Stored data:
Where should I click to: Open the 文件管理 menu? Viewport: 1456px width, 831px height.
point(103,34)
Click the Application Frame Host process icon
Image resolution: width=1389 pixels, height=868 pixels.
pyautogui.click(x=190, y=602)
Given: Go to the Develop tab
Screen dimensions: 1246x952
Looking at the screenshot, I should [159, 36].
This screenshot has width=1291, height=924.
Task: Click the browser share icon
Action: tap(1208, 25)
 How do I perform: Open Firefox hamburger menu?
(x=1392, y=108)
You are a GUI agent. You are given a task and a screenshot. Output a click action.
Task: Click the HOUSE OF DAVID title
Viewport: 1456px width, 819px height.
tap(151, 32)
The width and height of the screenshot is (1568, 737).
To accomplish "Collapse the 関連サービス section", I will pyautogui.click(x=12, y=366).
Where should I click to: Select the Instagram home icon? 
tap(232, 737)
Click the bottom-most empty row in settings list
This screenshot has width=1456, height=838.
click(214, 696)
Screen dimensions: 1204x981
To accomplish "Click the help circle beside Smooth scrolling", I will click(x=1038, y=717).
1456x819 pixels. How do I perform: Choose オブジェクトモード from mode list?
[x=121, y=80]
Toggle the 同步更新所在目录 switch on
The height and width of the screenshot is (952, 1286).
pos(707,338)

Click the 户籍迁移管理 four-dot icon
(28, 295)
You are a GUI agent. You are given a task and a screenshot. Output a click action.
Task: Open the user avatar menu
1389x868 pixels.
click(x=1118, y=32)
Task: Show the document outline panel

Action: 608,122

■ TASK PROMPT:
Pull out all lines of the data with the string "will".

■ WRITTEN REPLY:
To accomplish "Collapse the 関連サービス section", I will pyautogui.click(x=12, y=366).
To accomplish "Click the help circle beside Smooth scrolling", I will click(x=1038, y=717).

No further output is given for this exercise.